WORK TO COMPLETE: For the data below, please report each line where the word "beside" is found.
+++ RECORD EXCERPTS
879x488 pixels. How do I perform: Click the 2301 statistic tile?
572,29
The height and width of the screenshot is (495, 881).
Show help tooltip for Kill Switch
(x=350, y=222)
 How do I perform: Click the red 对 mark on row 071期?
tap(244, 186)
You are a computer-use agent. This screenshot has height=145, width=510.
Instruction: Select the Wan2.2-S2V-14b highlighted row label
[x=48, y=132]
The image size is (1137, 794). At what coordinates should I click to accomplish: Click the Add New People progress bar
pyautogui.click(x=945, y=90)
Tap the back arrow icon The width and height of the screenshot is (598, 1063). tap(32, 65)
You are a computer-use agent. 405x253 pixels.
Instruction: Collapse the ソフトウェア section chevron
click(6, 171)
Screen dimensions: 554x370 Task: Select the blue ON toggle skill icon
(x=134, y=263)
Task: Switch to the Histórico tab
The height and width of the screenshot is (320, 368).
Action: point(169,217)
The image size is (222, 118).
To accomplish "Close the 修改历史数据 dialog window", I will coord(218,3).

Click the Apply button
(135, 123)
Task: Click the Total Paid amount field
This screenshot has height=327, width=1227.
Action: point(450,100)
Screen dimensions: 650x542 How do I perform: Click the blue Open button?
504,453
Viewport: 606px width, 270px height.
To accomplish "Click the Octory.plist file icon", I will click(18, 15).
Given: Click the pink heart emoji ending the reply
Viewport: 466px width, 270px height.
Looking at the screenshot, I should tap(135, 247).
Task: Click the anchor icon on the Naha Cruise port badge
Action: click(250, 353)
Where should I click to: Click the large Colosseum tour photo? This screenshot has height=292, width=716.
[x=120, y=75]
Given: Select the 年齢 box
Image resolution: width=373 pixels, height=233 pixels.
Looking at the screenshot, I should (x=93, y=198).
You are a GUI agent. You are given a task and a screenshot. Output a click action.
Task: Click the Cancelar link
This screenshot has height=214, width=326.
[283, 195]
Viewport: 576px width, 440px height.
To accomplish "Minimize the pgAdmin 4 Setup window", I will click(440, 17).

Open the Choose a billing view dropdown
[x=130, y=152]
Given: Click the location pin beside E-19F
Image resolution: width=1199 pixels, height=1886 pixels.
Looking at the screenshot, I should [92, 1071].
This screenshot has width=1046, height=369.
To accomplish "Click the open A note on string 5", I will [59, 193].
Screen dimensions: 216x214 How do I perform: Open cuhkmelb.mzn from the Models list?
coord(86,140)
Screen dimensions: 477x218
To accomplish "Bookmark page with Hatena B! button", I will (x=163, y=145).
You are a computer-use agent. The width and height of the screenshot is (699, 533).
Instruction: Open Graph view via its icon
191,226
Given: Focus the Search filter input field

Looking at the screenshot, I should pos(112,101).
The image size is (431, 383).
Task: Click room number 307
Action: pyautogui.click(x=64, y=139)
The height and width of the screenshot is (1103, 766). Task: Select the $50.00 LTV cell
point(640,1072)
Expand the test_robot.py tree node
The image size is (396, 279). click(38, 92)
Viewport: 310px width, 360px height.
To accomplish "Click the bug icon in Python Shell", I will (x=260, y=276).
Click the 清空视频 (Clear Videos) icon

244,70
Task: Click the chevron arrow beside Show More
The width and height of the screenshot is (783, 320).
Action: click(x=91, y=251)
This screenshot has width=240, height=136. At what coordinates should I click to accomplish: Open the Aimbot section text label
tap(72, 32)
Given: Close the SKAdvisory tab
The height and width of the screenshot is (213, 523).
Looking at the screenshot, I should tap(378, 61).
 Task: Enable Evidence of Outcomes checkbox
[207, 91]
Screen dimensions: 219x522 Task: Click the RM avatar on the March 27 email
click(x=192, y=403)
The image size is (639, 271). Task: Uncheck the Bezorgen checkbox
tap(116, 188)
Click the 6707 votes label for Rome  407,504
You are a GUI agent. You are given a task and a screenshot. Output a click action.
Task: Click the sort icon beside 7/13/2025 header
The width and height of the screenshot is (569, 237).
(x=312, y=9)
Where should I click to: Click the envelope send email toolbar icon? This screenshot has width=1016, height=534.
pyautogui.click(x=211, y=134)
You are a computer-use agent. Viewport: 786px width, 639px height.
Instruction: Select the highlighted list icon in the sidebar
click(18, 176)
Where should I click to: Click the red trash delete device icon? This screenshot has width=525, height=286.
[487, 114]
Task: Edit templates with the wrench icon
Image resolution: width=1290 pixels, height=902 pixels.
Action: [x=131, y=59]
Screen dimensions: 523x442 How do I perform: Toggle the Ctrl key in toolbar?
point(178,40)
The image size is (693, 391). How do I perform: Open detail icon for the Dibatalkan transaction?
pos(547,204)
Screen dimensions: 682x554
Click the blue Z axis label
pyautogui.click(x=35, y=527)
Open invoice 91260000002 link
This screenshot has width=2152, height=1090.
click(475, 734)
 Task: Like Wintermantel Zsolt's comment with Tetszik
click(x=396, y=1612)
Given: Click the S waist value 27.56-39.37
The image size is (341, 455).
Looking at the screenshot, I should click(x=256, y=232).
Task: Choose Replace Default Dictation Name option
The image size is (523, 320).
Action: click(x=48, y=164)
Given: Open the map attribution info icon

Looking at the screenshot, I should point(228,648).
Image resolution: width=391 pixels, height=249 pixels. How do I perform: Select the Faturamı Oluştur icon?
++++++
WRITTEN RESPONSE:
Given: Click the location pin beside E-19F
Task: Click the chevron arrow beside Show More
Task: Click the sort icon beside 7/13/2025 header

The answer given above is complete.